We walked down to the beach last night. The wave swells are huge. I know nothing about waves or ocean currents so I didn’t pretend to; I just watched the water crashing into black lava rocks and thought about how the ocean is so much bigger than us, and could crush us in an instant. The undertow is so strong we can’t really swim, except in tidepools. The current would pull us out indefinitely.
I’ve been so tired. We slept very little last night. Spent all day trying to sleep on the futon in the living room. I lost all motivation to get up, or go outside, or anything. I’m just so exhausted. The dogs started freaking out. They’re worried about me. “Aint no thing, dogs,” I told them, but they didn’t believe me. They yelped and jumped up on my head. I pushed them down, but they jumped up again. They started howling. I howled back. Dogs are perceptive creatures. I wish I could hang out with them all the time.

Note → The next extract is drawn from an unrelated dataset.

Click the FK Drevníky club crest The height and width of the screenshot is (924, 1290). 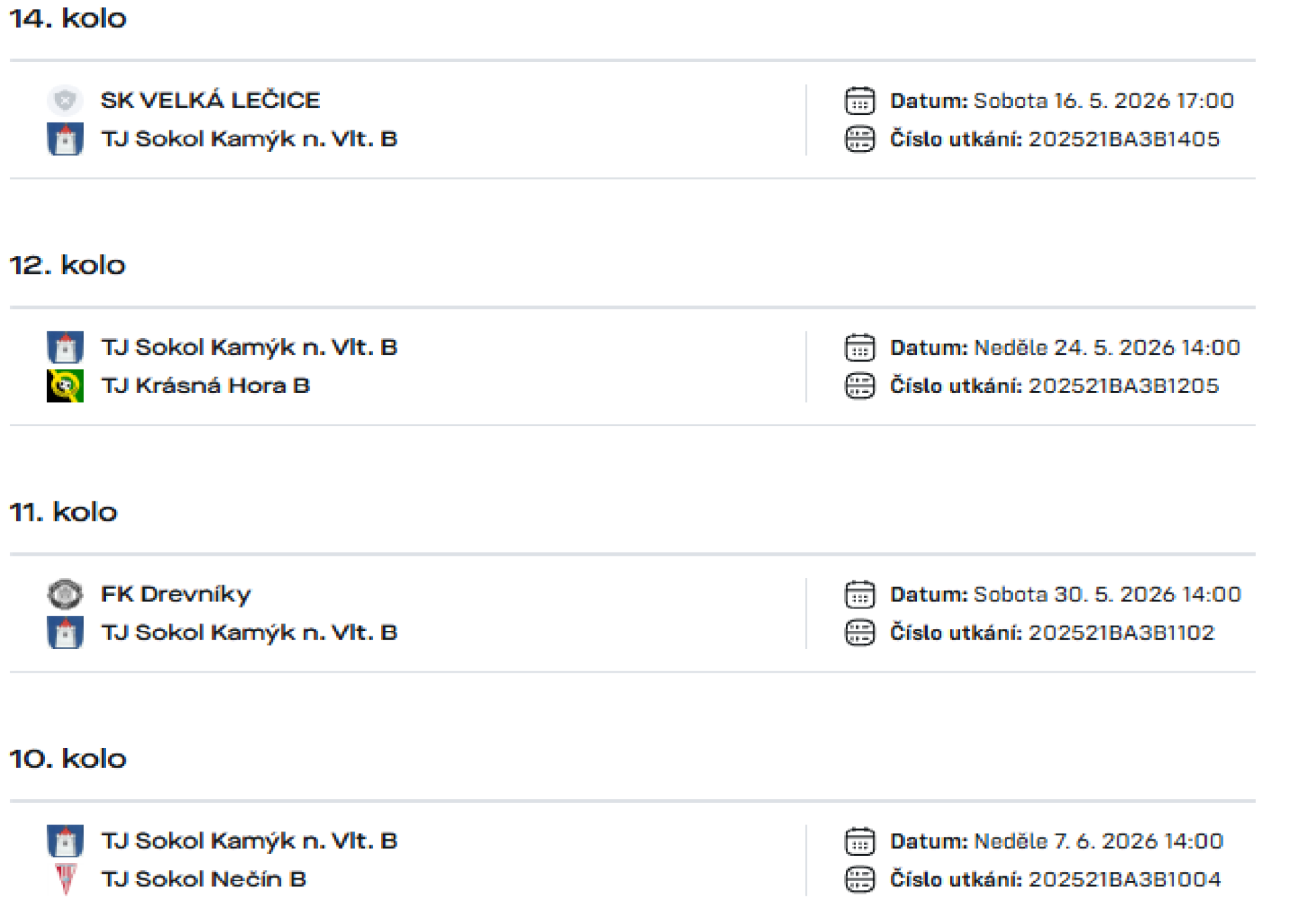coord(65,594)
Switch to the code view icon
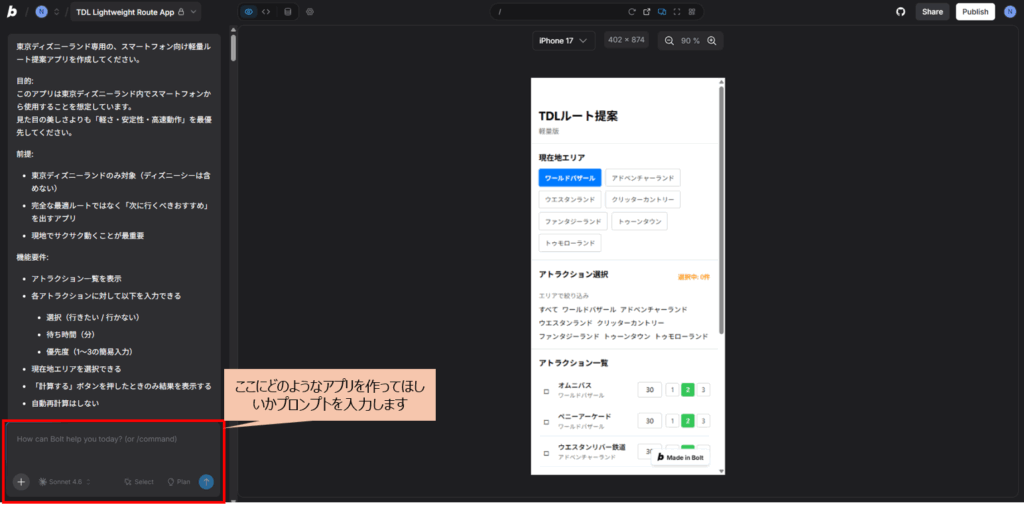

Yesterday I got to meet up with RR, my old companero, with whom I alienated all the elitist chics and professors at Smith College. She still smokes like a used gun and curses like a sailor; the only difference is that now she’s got a husband, a spiffy job at a law firm, and is working on getting a Harvard MBA. I’m just some shmuck on vacation from my nonprofit. We drank tea and 7-up and wondered out loud when we were ever gonna “make it”. At Smith, they teach you you will make it. You will be a CEO. You will be an international executive, an investment banker, a producer, a diplomat, a high-ranking corporate economist, a brain surgeon, a chemical engineer. There’s not a lot of emphasis on the arts, but the general Smith mantra still stands in any industry: work, work, work, don’t sleep, work more, and expect greatness. Because chances are, you’re smarter than most of your coworkers. Who are probably mostly men. Conquer! Devour! Beat them! Prevail!